Perdu de vue

- Tu sais, l’arbre pas loin de la maison.
- Ah oui, je vois!


Nous ne nous sommes pas vus depuis 20 ans? Non, depuis 10 ans sans doute, la dernière fois à San Francisco quand il m’est arrivé cette étonnante et stressante aventure de m’être perdu au retour d’une courte promenade, totalement, littéralement perdu, de n’avoir pas su retrouver mon chemin, de n’avoir pas du tout noté quelques caractéristiques de la maison, de son pourtour immédiat, maison que j’avais quittée une demi-heure avant, démuni de numéro de téléphone à contacter, démuni de téléphone fonctionnel, sans le moindre indice de l’adresse. C’était je crois un dimanche. Tu m’avais dit d’aller voir la perspective du parc situé plus haut au sommet de la colline. Je passe sur les circonstances qui ont permis de finalement être remis sur le bon chemin, accompagné, mais cette expérience d’une perte totale de sens et de direction dans la ville fut une expérience d’incontrôlabilité aigue parfaitement déroutante, et unique. Comme de perdre de vue ses parents dehors quand on est petit. 


####Pas perdu de vue


Non. On s’est parlé depuis sur écran. Il n’y a donc pas eu de perte de vue. Et d’ailleurs ni même de perte d’ouïe comme sa voix sonnait non pas comme une redécouverte mais comme une familiarité, comme quand on reprend une conversation étonnement fraîche alors que … l’on n’a pas parlé depuis longtemps. Comment peut-on se perdre de vue en ce siècle d’écrans personnels? Comment peut-on justifier l’absence de rencontre par l’éloignement? Comment peut-on encore entretenir ainsi l’absence? 


####La question de l’argent n’est pas fondamentale


Dans le cadre d’un livre tiré à 100 exemplaires, en plus.

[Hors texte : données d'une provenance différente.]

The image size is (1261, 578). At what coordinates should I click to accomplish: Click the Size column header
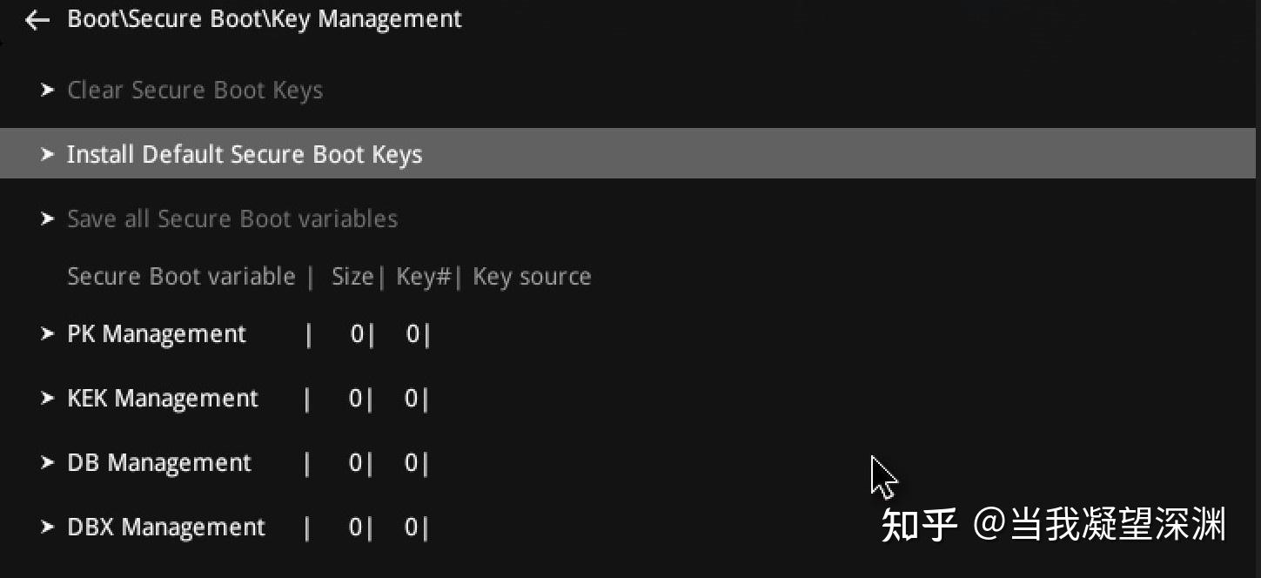pos(352,276)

Si l’objectif était ne serait-ce que de rentrer dans nos frais, il eut été plus intéressant d’ouvrir un stand popup de kebab, attaquer une banque. C’est sur d’autres dimensions que cela joue, d’abord au niveau des liens faibles qui se révèlent en fait sans surprises être forts, actifs, proactifs, inventifs, originaux, solidaires, vertueux, mentors, soutiens, encourageants, affectueux, amicaux.


Etrangeté qui demande à être suivie de près. J’ai beau permettre à des visiteurs de rencontrer des Japonais avec qui ils peuvent avoir un échange léger et sympathique, pratiquement personne de ces visiteurs n’engage la parole. 

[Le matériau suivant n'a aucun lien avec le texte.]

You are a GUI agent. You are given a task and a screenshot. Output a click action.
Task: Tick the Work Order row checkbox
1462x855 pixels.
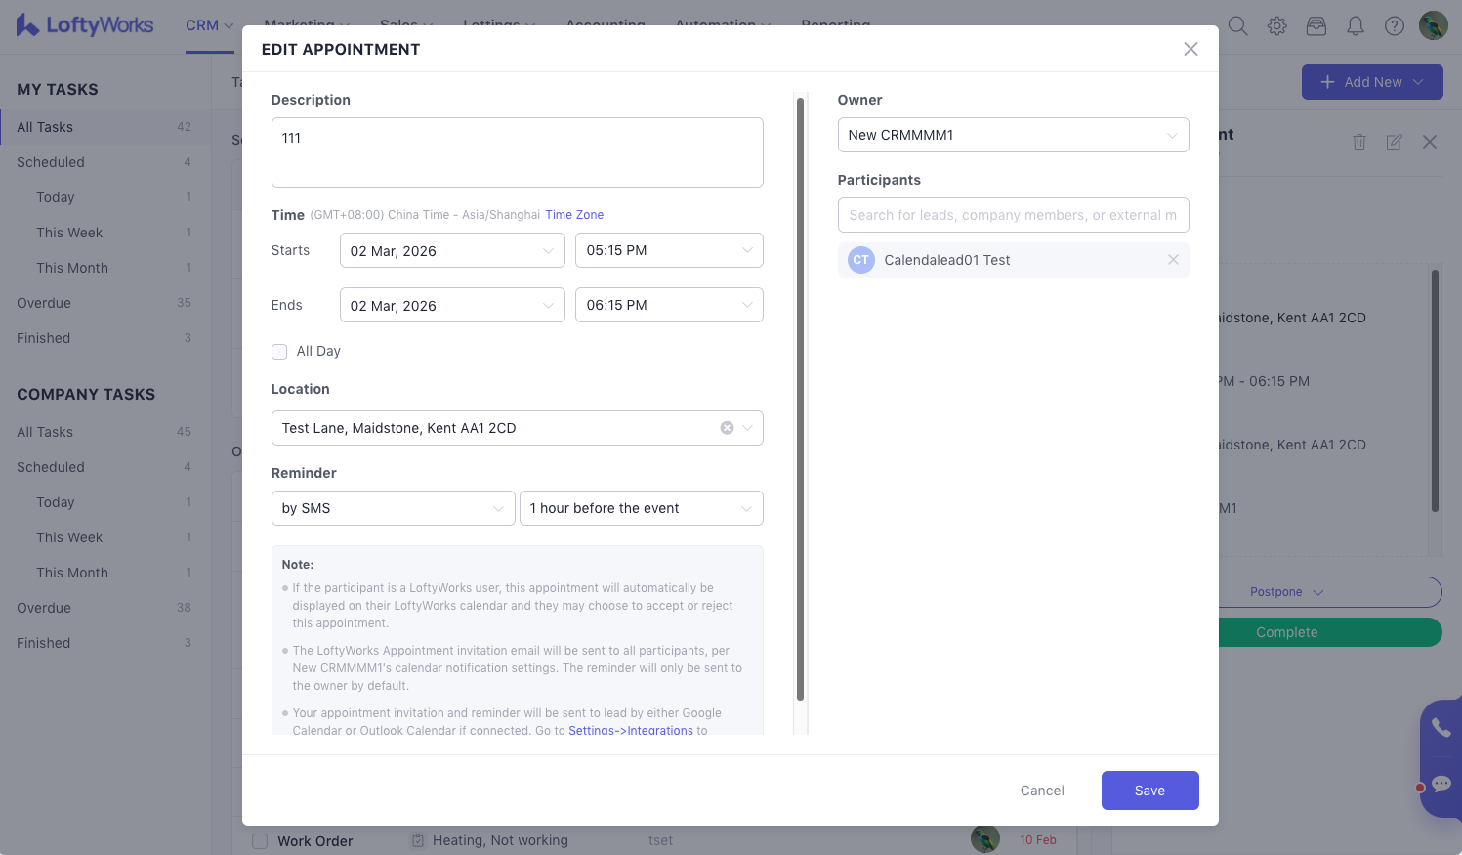(x=260, y=841)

####Tu vois, tu ne gagnes rien


M. bizarrement m’envoie un lien qui heureusement ne fonctionne pas vers le film Jiro Dreams of Sushi. A Fudo après 14h, après le coup de feu du déjeuner, il n’y a personne dans l’établissement. Le patron est assis sur un tabouret bas au fond, ramassé sur lui-même. Il dort. Je l’appelle mais il ne réagit pas. Je suis sur le point de partir et le laisser se reposer mais il ouvre un oeil puis un second, s’excuse, moi aussi, 


je m’excuse

tu t’excuses

il/elle s’excuse

nous nous excusons

vous vous excusez

ils/elles s’excusent


Il reprend la main et entame l’incontournable dialogue qui fait mes délices, que je n’expose en rien,  sur les menus du jour, essentiellement identiques d’un jour à l’autre, dialogue qui pourrait tout à fait avoir lieu dans un restaurant secret pour prétentieux privilégiés. Ici, cela coûte 750 yens.


Alors aujourd’hui nous avons, du poisson grillé ou braisé - suivent des noms de poissons pas comme ceux que certains croisent au carrefour de Shibuya.

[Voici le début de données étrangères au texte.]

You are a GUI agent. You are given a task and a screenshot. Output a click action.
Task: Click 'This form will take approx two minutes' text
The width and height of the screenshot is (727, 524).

Et en accompagnement, nous avons, une friture de pâte de poisson flocons de bonite et gingembre ou une croquette de pomme de terre, ou une étuvée de chou de printemps.


Ne manque que la carte des vins : Gevrey-Chambertin ou rien.


Je demande le ma-aji, trachurus japonicus, qui va produire une fumée considérable sur le point de déborder les capacités de l’extracteur au-dessus du grill. Le poisson sera malgré tout rosé à l’arête.


A la télévision allumée en permanence, il est question en long et en large de la météo, de la vitesse du vent, boîtier de mesure portatif avec écran LCD comme preuve à l’appui, de la saison des pluies qui vient, de ce qu’à la même date l’an passé se profilait déjà au sud-ouest de Kyushu le typhon numéro 2. La météo comme la cuisine est un riche sujet de remplissage de la non-pensée.


Avant de payer et sortir, un couple est entré déjeuner à 14h30 bien passés. Fushi est ouvert sans discontinuité depuis 60 ans, sauf les dimanches. Je ne sais pas si le patron s’appelle Jiro. Je vais lui demander bientôt.